# Jobs
(1) Extract from the Perl data types passage below the stretch from "Data Types and" through "arrays by string.", copying it word for word.
(2) In the Perl data types passage below, which character begins every reference to a scalar variable, including a scalar that is part of an array?
(3) Write what follows the final sentence of the Perl data types passage below.

━━━━━ Text passage

Data Types and Objects
Perl has three data types: scalars,
arrays of scalars, and associative arrays of scalars. Normal
arrays are indexed by number, and associative arrays by string.
The interpretation of operations and values
in perl sometimes depends on the requirements of the context
around the operation or value. There are three major contexts:
string, numeric and array. Certain operations return array values
in contexts wanting an array, and scalar values otherwise. (If
this is true of an operation it will be mentioned in the
documentation for that operation.) Operations which return
scalars don't care whether the context is looking for a string or
a number, but scalar variables and values are interpreted as
strings or numbers as appropriate to the context. A scalar is
interpreted as TRUE in the boolean sense if it is not the null
string or 0. Booleans returned by operators are 1 for true and 0
or '' (the null string) for false.
There are actually two varieties of null
string: defined and undefined. Undefined null strings are
returned when there is no real value for something, such as when
there was an error, or at end of file, or when you refer to an
uninitialized variable or element of an array. An undefined null
string may become defined the first time you access it, but prior
to that you can use the defined() operator to
determine whether the value is defined or not.
References to scalar variables always begin
with '$', even when referring to a scalar that is part of an
array. Thus:
$days # a simple scalar variable
$days[28] # 29th element of array @days
$days{'Feb'} # one value from an associative array
$#days # last index of array @days
but entire arrays or array slices are
denoted by '@':
@days # ($days[0], $days[1],\|... $days[n])
@days[3,4,5] # same as @days[3.\|.5]
@days{'a','c'} # same as ($days{'a'},$days{'c'})
and entire associative arrays are denoted
by '%':
%days # (key1, val1, key2, val2 ...)
Any of these eight constructs may serve as
an lvalue, that is, may be assigned to. (It also turns out that
an assignment is itself an lvalue in certain contexts--see
examples under s, tr and chop.) Assignment to a
scalar evaluates the righthand side in a scalar context, while
assignment to an array or array slice evaluates the righthand
side in an array context.

━━━━━━━━━━
━━━━━ Given material

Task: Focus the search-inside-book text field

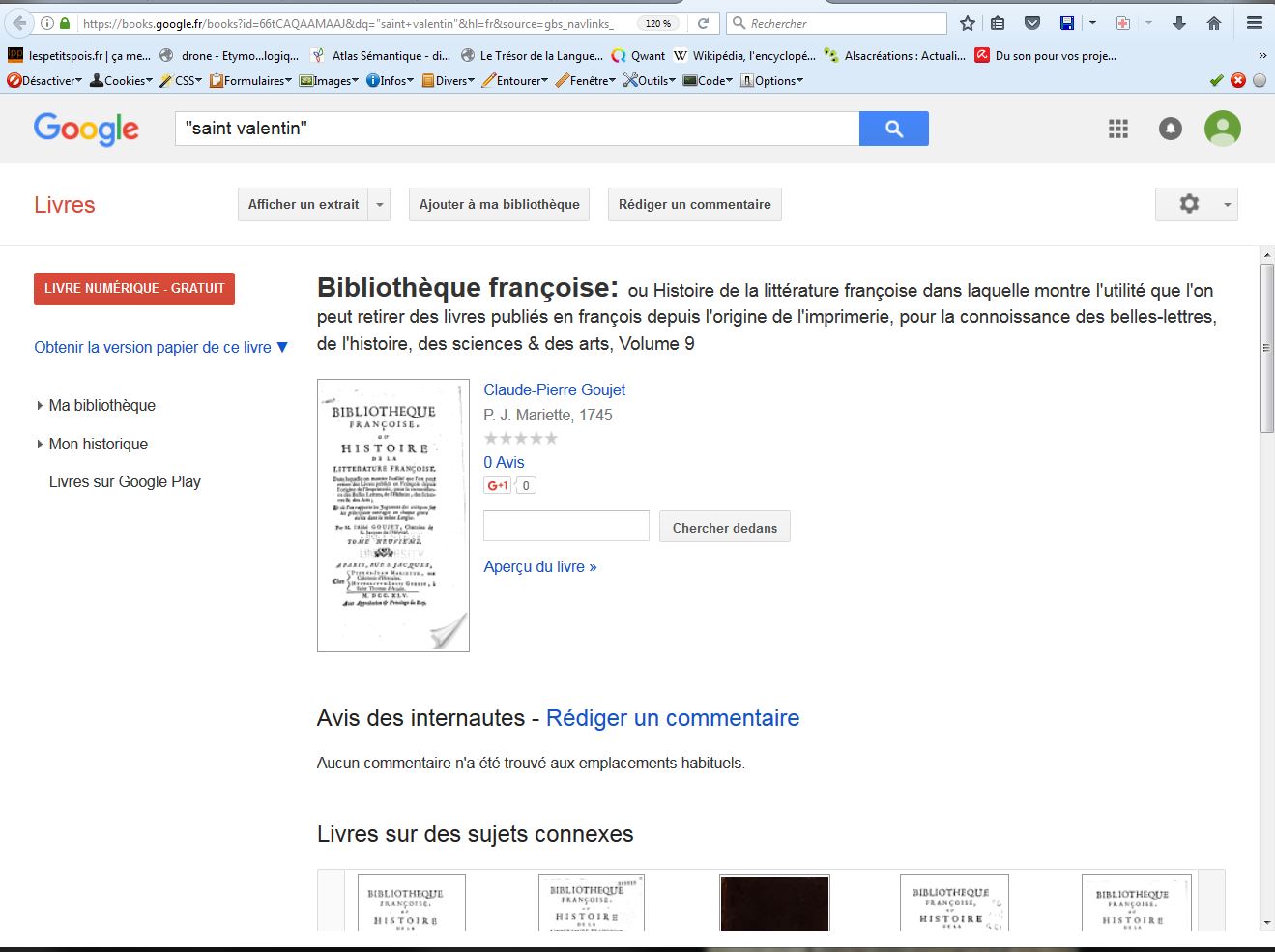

━━━━━━━━━━

# Results for the exercise
(1)
Data Types and Objects
Perl has three data types: scalars,
arrays of scalars, and associative arrays of scalars. Normal
arrays are indexed by number, and associative arrays by string.

(2) '$'

(3)
You may find the length of array @days by
evaluating "$#days", as in csh. (Actually, it's
not the length of the array, it's the subscript of the last
element, since there is (ordinarily) a 0th element.) Assigning to
$#days changes the length of the array. Shortening an array by
this method does not actually destroy any values. Lengthening an
array that was previously shortened recovers the values that were
in those elements. You can also gain some measure of efficiency
by preextending an array that is going to get big. (You can also
extend an array by assigning to an element that is off the end of
the array. This differs from assigning to $#whatever in that
intervening values are set to null rather than recovered.) You
can truncate an array down to nothing by assigning the null list
() to it. The following are exactly equivalent
@whatever = ();
$#whatever = $[ - 1;
If you evaluate an array in a scalar
context, it returns the length of the array. The following is
always true:
scalar(@whatever) == $#whatever - $[ + 1;
If you evaluate an associative array in a
scalar context, it returns a value which is true if and only if
the array contains any elements. (If there are any elements, the
value returned is a string consisting of the number of used
buckets and the number of allocated buckets, separated by a slash.)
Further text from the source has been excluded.